Spores 7-9.5 x 4.5-5.5 µ, ellipsoid to slightly ovoid in face view, somewhat inequilateral in profile, minutely punctate. Basidia (22) 28-34 (39) x 6-8 µ, 4-spored. Pleurocystidia none; cheilocystidia 24-50 x 4-10 µ, crooked and contorted, ventricose, clavate, subcylindric, often forked or knobbed. Gill trama subparallel to slightly interwoven, hyphae 5-9 (15) µ broad. Pileus trama interwoven. Cuticle of repent hyphae, or not always sharply differentiated, the surface bearing a turf of colorless, straight hyphae, 3-6 µ broad. Clamp connections present.

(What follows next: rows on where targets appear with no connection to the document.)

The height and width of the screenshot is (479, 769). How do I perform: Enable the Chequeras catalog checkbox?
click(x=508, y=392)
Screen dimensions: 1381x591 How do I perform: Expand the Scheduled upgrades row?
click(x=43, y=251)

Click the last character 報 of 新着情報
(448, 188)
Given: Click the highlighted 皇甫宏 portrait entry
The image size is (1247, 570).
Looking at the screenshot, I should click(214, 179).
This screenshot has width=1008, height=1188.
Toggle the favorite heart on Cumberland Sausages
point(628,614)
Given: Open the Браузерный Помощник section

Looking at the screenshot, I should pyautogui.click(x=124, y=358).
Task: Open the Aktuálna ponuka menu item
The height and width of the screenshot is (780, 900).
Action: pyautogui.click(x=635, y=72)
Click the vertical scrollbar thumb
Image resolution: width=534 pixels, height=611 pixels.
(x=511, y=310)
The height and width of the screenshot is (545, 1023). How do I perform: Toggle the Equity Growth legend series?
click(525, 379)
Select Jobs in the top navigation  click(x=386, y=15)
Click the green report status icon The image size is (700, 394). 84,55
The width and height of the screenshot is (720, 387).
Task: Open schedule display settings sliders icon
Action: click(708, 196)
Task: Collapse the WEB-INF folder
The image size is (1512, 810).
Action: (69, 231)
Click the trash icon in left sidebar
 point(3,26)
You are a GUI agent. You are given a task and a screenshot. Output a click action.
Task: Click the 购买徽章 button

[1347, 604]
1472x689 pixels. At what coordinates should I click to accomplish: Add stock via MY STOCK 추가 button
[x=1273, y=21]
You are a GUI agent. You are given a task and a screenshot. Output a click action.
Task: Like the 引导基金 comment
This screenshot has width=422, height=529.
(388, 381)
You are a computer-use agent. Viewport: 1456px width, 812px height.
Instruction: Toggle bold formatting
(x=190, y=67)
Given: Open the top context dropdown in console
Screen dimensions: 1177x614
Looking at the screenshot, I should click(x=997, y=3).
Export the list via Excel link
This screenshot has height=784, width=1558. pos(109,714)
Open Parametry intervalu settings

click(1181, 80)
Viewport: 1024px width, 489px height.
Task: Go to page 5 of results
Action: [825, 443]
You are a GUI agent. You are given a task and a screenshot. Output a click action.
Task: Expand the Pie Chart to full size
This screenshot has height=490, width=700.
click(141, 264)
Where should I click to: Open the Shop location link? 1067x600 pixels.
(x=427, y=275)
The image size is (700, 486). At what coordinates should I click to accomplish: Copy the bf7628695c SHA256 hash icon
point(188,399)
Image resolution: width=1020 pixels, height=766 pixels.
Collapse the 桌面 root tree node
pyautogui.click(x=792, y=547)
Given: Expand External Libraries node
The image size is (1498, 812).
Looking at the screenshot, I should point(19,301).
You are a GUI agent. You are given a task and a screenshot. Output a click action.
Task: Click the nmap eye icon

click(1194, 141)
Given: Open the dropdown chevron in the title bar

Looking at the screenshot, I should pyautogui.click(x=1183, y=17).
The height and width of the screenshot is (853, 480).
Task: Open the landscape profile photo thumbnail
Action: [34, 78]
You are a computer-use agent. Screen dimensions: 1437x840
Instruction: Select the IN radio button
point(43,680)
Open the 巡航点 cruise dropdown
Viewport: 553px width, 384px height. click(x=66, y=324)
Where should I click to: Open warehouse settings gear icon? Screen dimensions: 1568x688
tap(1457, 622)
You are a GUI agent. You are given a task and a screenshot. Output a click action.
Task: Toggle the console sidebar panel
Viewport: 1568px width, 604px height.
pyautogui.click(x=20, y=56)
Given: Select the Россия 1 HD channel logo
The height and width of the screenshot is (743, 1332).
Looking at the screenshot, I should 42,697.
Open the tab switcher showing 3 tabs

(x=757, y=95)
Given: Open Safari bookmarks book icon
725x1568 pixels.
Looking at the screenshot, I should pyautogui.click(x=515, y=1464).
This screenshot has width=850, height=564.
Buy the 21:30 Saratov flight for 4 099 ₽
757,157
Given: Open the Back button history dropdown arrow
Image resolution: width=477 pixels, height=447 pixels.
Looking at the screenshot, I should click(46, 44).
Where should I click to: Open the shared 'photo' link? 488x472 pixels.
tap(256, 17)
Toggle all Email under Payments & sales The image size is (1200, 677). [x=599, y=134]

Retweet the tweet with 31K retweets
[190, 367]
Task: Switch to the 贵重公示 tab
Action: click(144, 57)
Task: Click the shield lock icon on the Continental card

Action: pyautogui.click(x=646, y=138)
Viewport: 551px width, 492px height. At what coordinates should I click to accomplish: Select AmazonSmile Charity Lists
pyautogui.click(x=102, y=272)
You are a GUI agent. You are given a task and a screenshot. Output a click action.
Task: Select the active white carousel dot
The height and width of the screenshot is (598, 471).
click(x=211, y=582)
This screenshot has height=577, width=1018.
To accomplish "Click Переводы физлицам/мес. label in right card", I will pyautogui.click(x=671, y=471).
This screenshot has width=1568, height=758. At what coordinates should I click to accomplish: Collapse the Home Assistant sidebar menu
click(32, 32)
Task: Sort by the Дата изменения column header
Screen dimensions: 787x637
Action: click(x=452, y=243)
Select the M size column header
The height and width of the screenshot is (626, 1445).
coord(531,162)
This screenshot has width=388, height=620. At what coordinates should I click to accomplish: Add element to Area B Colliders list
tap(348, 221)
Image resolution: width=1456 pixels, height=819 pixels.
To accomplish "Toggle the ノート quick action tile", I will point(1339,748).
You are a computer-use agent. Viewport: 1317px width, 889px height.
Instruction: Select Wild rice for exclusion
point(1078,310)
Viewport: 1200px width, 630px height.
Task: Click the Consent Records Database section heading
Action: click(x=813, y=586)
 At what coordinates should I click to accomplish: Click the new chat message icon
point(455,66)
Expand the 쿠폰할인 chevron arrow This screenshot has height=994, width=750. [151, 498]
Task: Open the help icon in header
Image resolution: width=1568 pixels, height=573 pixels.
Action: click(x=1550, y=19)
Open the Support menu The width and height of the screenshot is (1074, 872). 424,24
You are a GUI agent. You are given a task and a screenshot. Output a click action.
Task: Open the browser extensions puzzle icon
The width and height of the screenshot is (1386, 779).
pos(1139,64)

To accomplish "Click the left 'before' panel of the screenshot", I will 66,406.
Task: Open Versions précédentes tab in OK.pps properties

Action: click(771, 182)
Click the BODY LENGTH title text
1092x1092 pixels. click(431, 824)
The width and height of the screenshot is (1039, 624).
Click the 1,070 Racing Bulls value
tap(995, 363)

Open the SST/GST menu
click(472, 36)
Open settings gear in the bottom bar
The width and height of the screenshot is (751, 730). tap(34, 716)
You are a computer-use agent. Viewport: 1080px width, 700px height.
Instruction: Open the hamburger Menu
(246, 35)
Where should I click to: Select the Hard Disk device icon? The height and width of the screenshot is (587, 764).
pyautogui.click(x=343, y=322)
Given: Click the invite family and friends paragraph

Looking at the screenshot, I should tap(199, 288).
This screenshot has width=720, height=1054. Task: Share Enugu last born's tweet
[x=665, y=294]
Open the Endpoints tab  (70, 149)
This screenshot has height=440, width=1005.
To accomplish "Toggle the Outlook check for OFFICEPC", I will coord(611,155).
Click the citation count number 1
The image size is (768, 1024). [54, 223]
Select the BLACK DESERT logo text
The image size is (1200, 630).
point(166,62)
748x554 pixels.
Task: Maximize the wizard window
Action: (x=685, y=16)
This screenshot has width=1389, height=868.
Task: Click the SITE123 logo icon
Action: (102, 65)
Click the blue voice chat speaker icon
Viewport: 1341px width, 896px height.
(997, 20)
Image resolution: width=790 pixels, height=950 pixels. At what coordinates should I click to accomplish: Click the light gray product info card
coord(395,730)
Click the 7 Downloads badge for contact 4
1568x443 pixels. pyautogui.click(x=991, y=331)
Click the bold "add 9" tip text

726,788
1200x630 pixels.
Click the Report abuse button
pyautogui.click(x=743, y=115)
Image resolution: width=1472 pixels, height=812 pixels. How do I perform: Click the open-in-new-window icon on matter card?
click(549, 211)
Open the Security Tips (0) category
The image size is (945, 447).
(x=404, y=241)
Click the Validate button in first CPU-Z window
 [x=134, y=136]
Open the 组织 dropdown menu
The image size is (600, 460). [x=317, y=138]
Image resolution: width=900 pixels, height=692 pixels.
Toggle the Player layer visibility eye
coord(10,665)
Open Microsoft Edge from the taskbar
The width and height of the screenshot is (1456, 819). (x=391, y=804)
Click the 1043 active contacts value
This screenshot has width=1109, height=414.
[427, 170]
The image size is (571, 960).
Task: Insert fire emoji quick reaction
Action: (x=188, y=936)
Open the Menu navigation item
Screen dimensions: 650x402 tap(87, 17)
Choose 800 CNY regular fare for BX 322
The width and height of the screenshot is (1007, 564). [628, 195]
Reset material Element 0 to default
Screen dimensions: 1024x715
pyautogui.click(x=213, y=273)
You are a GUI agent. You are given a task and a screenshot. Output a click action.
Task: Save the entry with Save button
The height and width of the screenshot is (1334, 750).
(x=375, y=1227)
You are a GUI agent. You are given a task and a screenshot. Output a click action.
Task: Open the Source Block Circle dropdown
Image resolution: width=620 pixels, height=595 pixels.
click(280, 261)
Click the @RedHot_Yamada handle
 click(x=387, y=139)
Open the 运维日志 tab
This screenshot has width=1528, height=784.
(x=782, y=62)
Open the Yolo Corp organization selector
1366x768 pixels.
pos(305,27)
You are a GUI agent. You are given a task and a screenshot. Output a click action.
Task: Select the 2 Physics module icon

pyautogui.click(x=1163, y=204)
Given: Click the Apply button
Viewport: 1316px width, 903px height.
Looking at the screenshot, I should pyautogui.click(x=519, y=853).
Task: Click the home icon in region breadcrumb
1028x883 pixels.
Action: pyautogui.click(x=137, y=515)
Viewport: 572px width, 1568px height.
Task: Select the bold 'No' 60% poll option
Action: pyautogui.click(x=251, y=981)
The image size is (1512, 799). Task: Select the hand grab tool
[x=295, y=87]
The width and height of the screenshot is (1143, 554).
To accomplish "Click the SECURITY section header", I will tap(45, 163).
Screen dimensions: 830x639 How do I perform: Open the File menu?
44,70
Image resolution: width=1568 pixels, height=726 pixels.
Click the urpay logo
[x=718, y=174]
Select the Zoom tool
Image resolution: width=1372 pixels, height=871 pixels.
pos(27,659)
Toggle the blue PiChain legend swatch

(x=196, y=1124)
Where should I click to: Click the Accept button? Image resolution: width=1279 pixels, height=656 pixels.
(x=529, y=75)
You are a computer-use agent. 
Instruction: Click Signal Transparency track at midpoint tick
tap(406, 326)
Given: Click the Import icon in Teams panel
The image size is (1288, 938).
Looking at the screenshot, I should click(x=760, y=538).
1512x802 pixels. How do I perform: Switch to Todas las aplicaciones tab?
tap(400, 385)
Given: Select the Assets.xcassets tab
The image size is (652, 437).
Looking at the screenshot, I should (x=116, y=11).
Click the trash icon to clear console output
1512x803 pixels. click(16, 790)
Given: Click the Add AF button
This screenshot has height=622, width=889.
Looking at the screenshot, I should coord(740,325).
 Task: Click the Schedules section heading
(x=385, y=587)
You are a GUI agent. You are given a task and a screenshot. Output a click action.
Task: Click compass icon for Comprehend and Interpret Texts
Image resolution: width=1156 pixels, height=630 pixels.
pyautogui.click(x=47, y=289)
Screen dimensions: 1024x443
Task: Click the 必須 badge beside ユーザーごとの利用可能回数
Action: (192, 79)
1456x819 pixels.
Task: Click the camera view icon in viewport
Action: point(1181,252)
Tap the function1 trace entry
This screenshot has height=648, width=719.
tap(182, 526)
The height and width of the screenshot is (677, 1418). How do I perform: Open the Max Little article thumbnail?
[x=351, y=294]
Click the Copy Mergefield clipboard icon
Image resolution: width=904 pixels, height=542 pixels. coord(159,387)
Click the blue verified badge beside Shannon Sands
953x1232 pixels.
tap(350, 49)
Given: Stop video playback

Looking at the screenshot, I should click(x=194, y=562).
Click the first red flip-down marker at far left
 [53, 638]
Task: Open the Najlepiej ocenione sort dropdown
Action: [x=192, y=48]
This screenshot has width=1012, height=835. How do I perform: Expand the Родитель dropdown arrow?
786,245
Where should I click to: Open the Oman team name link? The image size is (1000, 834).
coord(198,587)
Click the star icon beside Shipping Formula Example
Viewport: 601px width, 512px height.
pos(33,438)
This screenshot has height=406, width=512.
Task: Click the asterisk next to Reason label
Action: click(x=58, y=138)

Habit, Habitat, and Distribution: On fallen twigs and limbs of hardwoods, Michigan, Washington, Oregon, and California, July, October-November, and February.
Material Studied: CALIFORNIA: Harper 27 (NY): MICHIGAN: Smith 36812, 49808, 50938, 63587, 66982; OREGON: Smith 19444; WASHINGTON: Murrill 572, type (NY), from Seattle, Oct. 20-Nov. 1, 1911, and 603.
Observations: The moderately large, obscurely punctate spores, the crooked or contorted cheilocystidia, and straight hyphae on the pileus are characteristic of C. submollis. The pileus margin apparently is not always sulcate-plicate.